In Ancient Rome, the Brumalia honoured Saturn and Ceres. In East Asia, the Dongzhi Festival marks the time when the feminine life force of Yin is balanced with the masculine force of Yang. During the night of the Korochun of the Slavs, the old Sun dies and the new one is reborn with the next sunrise. This period was also very important to the Celts and the Germanic peoples (Yule).
Apart from these festivals and celebrations, there is also a quiet and gentle tradition originating from Hungary that is observed every day from the 13th of December until Christmas. It is called the wheat of Luca (pronounced as “lutsa”). In Central Europe, wheat used to be the one constant and most important element of people’s diet. Any meal was unimaginable without bread.

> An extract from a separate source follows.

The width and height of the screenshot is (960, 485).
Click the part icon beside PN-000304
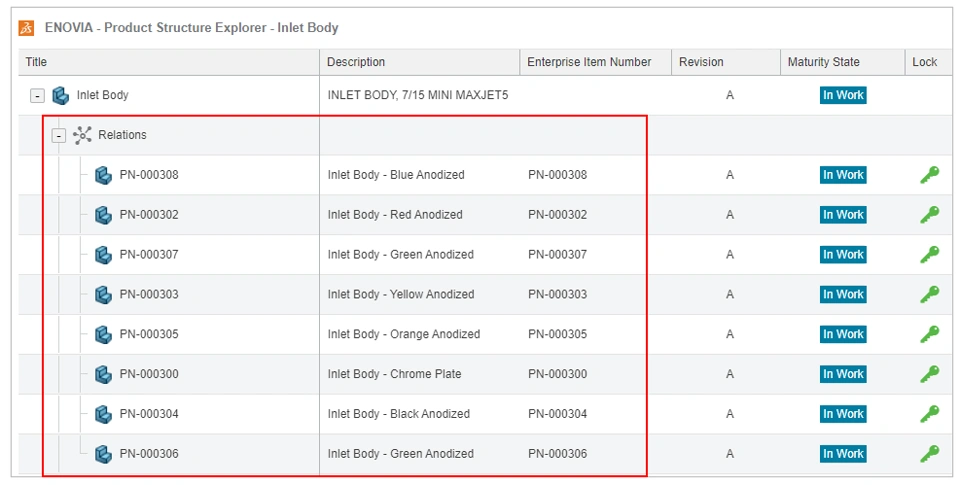click(x=103, y=414)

The seeds do not only carry within them the full-grown plant itself but they also symbolise the continuity of life: they will grow into wheat and the wheat will transform into a human body.

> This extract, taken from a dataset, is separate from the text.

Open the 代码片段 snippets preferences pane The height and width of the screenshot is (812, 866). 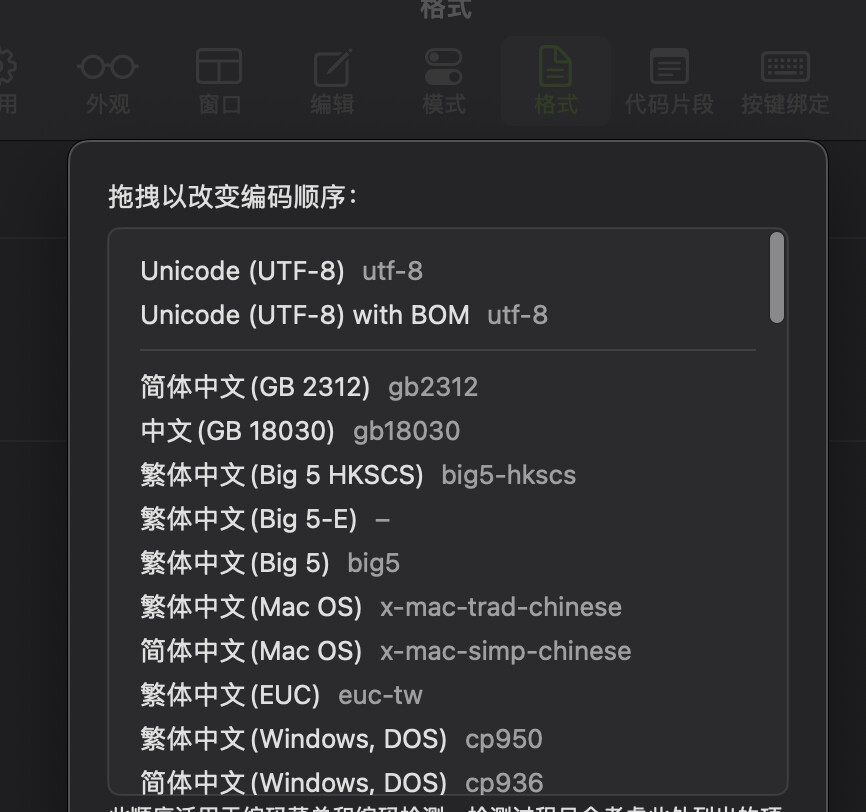[669, 82]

The period preceding the Winter Solstice is a time to honour the pregnant Mother Earth: all living things enter her womb to grow and wait in darkness to be born again.

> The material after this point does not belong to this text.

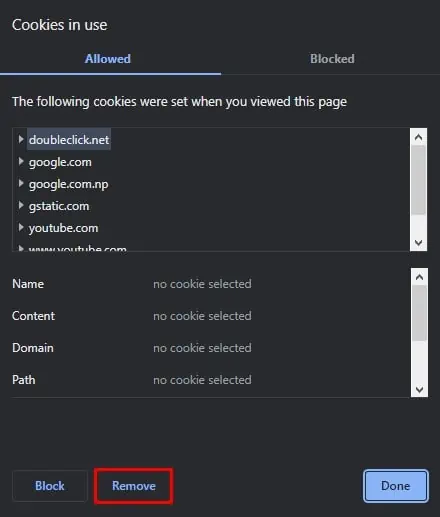The height and width of the screenshot is (517, 440).
Task: Expand the google.com.np tree arrow
Action: coord(21,183)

After the grains are planted on 13th December, they need regular care, every day. They need warmth and just the right amount of water. The sprouts usually appear within a few days or so, and by Christmas, the wheat is quite tall. Then the pot can be decorated with ribbons and candles and placed at an important spot in the home; sometimes it becomes the centrepiece of the holiday table. The Luca day wheat does not “symbolise” the renewal of life, it is reborn Life itself.
* If you would like to join this tradition, pick grains that are part of your life every day and/or are sacred to your culture (barley, rye, corn). Make sure they are not chemically treated against germination.